CTE, by contrast, is a long-term consequence of repeated brain injuries. It involves actual structural changes to the brain that worsen over time, even after the person has stopped being exposed to head impacts. Symptoms tend to appear years or even decades after the period of exposure, and they do not improve. The delay between the end of a playing career or military service and the onset of noticeable cognitive or behavioral problems can span many years, which makes the connection between cause and effect difficult to recognize without knowing the person’s history.
Why Diagnosis Remains Difficult
CTE can currently only be confirmed after death, through microscopic examination of brain tissue. No blood test, brain scan, or clinical exam can definitively diagnose it in a living person. Different diagnostic criteria exist for clinical and research purposes, but their accuracy remains unclear.
That may be changing. The NIH recently awarded $15 million to a Boston University-led project called DIAGNOSE CTE Research Project-II, which is working to identify biological markers of CTE in living patients. The study uses blood draws, advanced brain imaging, and a specialized scan that highlights tau protein deposits, combined with extensive cognitive and neuropsychiatric testing. The goal is to develop a reliable way to detect CTE before death, which would be a major step toward earlier intervention.
Treatment Options Today
There is no treatment that stops or reverses CTE. The brain damage is progressive, and symptoms worsen over time. Current management focuses entirely on addressing individual symptoms as they arise. Cognitive behavioral therapy can help with depression and anxiety, and certain medications may ease mood-related symptoms, but nothing targets the underlying disease process.

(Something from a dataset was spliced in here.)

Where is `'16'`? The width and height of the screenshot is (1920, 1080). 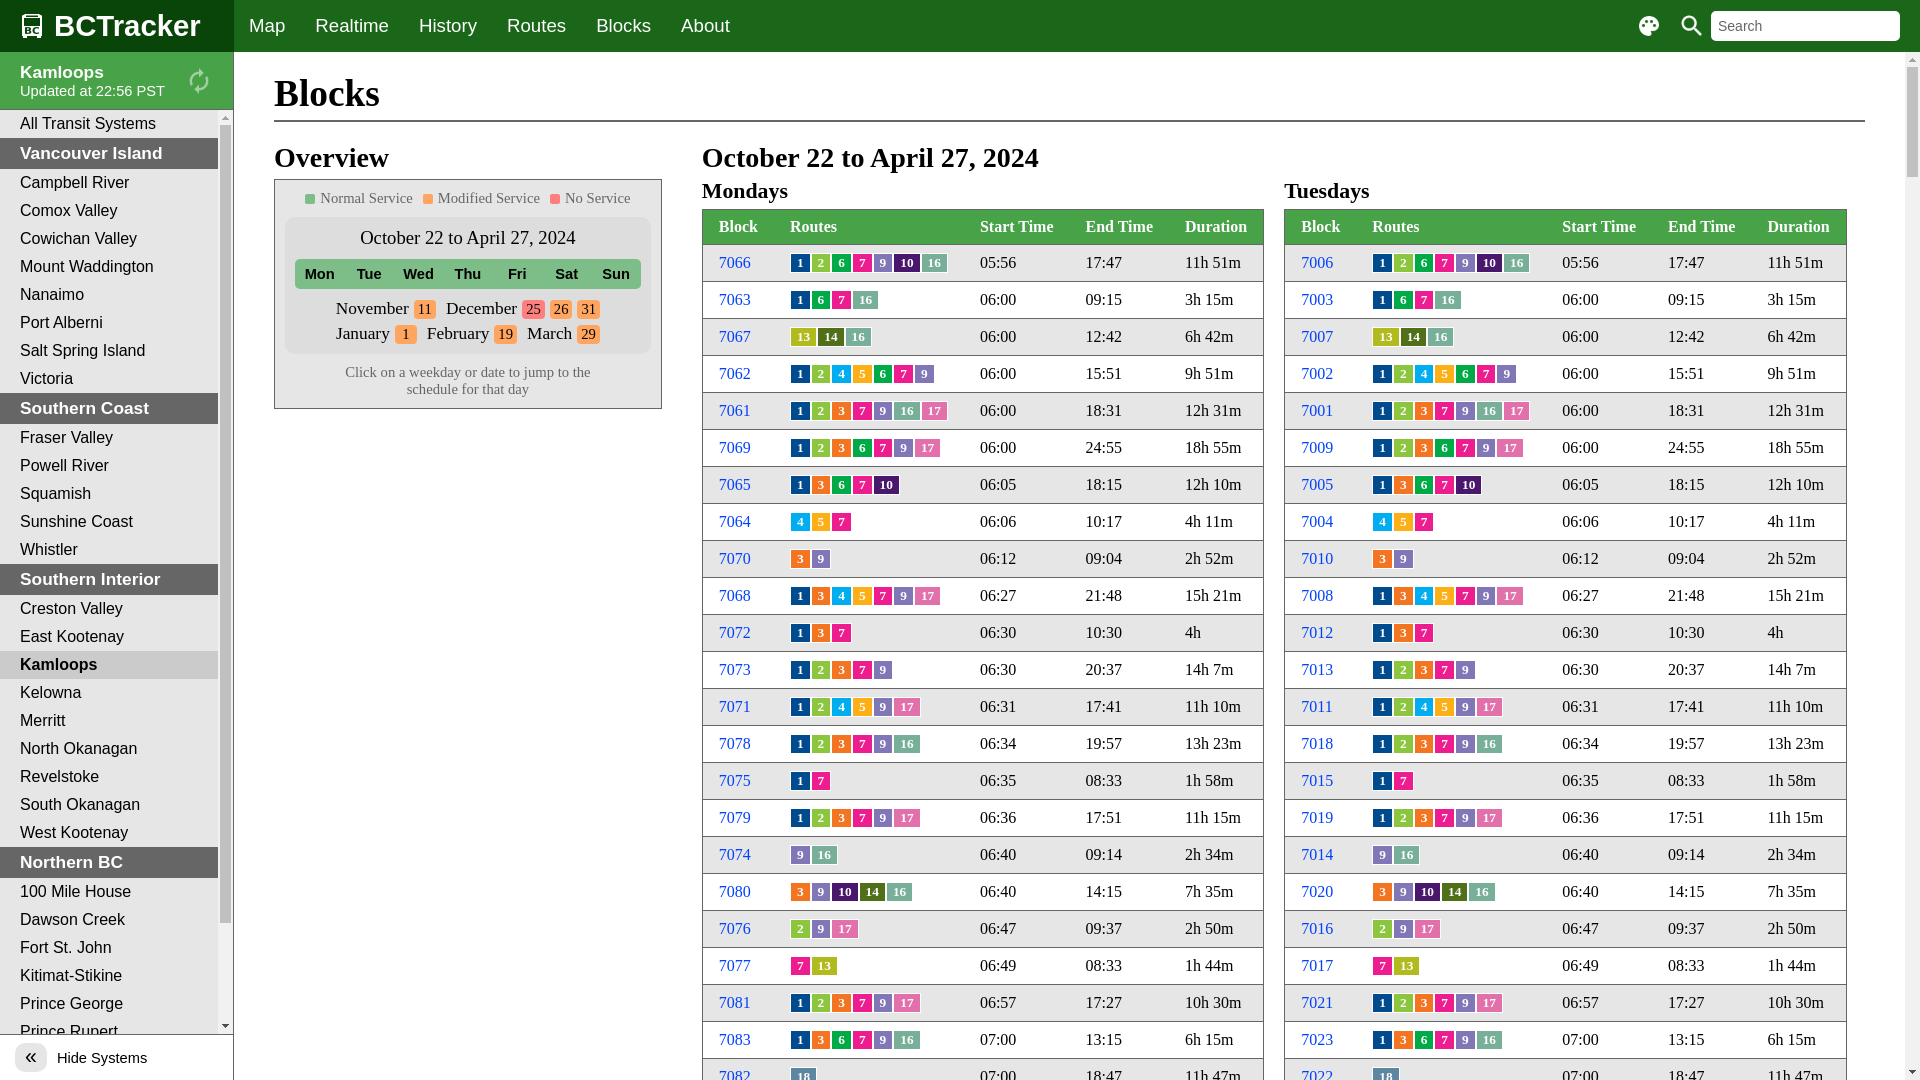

Because of this, prevention is the only effective strategy. Reducing the number and severity of head impacts, particularly in youth and amateur sports, limiting unnecessary contact during practices, and improving protective equipment all aim to lower cumulative exposure. For anyone with a long history of repetitive head impacts, awareness of the early signs (mood changes, memory difficulties, impulsivity) can help prompt supportive care sooner, even without a definitive diagnosis.